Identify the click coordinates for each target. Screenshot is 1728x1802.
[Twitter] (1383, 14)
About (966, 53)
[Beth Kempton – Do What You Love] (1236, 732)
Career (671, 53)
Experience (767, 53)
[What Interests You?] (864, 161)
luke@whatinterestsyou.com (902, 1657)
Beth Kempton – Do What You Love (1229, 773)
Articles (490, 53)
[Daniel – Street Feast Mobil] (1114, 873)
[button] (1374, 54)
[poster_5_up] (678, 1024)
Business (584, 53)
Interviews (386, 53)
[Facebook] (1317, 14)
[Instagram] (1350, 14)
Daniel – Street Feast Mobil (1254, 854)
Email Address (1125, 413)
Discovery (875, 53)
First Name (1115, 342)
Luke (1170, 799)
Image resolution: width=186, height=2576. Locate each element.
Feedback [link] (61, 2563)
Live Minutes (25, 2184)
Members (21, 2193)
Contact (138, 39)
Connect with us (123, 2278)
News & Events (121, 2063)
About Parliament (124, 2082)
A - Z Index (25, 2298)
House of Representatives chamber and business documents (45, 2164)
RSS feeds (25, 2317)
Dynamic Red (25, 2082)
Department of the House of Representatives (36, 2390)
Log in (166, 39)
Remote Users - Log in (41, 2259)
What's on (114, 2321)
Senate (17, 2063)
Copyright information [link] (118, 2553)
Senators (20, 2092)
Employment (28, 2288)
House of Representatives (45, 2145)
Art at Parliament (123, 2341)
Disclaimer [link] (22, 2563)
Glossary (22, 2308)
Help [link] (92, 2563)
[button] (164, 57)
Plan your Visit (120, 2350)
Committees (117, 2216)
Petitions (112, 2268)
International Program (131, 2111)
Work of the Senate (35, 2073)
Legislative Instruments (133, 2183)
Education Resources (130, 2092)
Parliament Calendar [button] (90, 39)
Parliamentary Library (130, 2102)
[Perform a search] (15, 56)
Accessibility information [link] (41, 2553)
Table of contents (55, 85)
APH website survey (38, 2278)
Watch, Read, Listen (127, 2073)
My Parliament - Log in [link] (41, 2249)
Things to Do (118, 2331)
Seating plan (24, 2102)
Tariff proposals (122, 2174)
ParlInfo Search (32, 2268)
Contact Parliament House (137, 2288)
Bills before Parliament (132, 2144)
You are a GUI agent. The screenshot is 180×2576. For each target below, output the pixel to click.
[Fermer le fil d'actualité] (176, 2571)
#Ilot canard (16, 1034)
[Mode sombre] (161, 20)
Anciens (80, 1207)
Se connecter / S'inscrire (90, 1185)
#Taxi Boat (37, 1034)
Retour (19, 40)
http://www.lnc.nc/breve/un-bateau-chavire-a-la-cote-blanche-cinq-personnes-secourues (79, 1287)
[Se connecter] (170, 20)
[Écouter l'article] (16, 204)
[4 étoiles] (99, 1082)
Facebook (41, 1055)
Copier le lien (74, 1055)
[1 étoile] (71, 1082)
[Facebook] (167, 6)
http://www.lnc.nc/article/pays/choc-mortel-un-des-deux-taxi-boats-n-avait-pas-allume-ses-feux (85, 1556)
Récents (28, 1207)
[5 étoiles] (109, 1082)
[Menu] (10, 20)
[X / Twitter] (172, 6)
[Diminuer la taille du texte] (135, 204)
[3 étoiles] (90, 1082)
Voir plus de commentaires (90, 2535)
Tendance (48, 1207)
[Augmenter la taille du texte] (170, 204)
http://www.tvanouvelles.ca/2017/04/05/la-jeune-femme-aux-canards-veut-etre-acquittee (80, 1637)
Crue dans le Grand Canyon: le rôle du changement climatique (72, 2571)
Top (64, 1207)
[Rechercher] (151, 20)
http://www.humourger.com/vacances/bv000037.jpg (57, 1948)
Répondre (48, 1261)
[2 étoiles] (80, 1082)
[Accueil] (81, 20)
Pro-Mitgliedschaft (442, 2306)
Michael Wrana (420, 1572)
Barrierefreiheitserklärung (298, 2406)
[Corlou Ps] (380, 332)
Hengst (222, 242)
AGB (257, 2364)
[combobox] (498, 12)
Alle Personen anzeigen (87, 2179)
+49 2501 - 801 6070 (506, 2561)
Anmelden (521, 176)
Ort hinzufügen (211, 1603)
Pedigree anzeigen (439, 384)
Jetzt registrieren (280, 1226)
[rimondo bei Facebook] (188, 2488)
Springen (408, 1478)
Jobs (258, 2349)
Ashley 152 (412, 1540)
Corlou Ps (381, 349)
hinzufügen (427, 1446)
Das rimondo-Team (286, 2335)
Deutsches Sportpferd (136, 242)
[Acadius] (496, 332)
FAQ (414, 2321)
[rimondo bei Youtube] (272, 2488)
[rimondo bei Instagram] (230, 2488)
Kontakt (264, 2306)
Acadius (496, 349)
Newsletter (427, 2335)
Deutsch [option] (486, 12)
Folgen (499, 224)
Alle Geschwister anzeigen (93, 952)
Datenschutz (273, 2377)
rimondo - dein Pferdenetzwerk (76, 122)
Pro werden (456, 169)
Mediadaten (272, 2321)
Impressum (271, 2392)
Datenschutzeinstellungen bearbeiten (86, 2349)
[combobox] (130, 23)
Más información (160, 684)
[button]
○ ○ ○ ○
**Activity:** To answer, copy each line from the material above that has the word "connecter".

**Answer box:**
Se connecter / S'inscrire (90, 1185)
[Se connecter] (170, 20)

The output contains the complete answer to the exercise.